Molto tempo fa leggevo un volumino, che insegnava a fare buon uso delle nostre miserie. Il nostro orgoglio ci spinge a “migliorare sempre”, presentandoci mete più o meno luminose, per occupare un posto “rispettato” nella società. Poi, ogni giorno accade che le nostre belle qualità si mostrano incrinate, e non intendono aggiustarsi. Emergono intanto i nostri limiti e i nostri difetti. Però curiamo di lasciarli in ombra, se non addirittura a negarli.

Talvolta mi trovo come quel contadino che non sapeva che farsi dello stallatico, schifoso e prezioso.

Nel bilancio personale ci troviamo con poche doti e con numerosi difetti. Il problema è: sono tutte cose mie, e che cosa fare per ricavarne un giovamento? Quale “buon uso” posso fare delle mie miserie, per guardarle e non negarle?

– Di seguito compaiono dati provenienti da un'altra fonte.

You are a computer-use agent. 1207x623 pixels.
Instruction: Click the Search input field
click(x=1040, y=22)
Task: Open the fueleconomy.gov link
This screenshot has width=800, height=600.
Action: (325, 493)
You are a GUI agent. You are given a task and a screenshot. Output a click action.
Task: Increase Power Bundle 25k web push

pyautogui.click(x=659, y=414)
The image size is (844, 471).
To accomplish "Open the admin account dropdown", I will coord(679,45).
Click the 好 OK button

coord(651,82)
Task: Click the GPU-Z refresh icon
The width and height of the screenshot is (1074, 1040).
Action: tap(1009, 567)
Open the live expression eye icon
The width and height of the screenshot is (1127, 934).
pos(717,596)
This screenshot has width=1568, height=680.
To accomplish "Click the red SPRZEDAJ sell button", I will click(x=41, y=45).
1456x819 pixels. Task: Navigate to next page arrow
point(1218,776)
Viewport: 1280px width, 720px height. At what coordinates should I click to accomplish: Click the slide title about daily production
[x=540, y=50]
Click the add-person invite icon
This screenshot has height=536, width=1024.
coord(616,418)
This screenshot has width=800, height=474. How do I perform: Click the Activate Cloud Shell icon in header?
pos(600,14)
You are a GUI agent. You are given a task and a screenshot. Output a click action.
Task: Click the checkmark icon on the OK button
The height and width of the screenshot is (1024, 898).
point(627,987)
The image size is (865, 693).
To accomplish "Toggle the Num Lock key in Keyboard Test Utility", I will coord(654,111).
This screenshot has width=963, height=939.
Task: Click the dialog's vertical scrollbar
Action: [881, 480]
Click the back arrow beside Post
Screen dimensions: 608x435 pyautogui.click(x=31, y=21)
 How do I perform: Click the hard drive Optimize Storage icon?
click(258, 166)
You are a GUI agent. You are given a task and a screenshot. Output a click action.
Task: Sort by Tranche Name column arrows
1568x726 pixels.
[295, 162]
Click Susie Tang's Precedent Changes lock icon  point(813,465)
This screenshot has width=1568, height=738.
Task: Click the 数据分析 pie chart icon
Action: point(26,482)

Ecco allora il Vangelo. Dio si compiace dei piccoli, aiuta i miseri, usa misericordia con i peccatori. Diventa situazione gradita a Gesù, il poter essere sempre medico dei malati. Che cosa farebbe il medico senza malati? Come Gesù potrebbe esercitare il suo “mestiere” di misericordioso, se non trovasse i miseri, con il loro bel bagaglio di miserie?

Per avere la bontà di Gesù, la sua commozione di Salvatore, è necessario che gli poniamo in mano i nostri limiti, la nostra piccolezza.

Scherzando sulla bontà di Dio per i miseri e i peccatori, qualcuno ha detto: “Allora pecchiamo di più e avremo più misericordia”. A me è sufficiente la miseria che mi trovo, e non andar in cerca di altre rogne.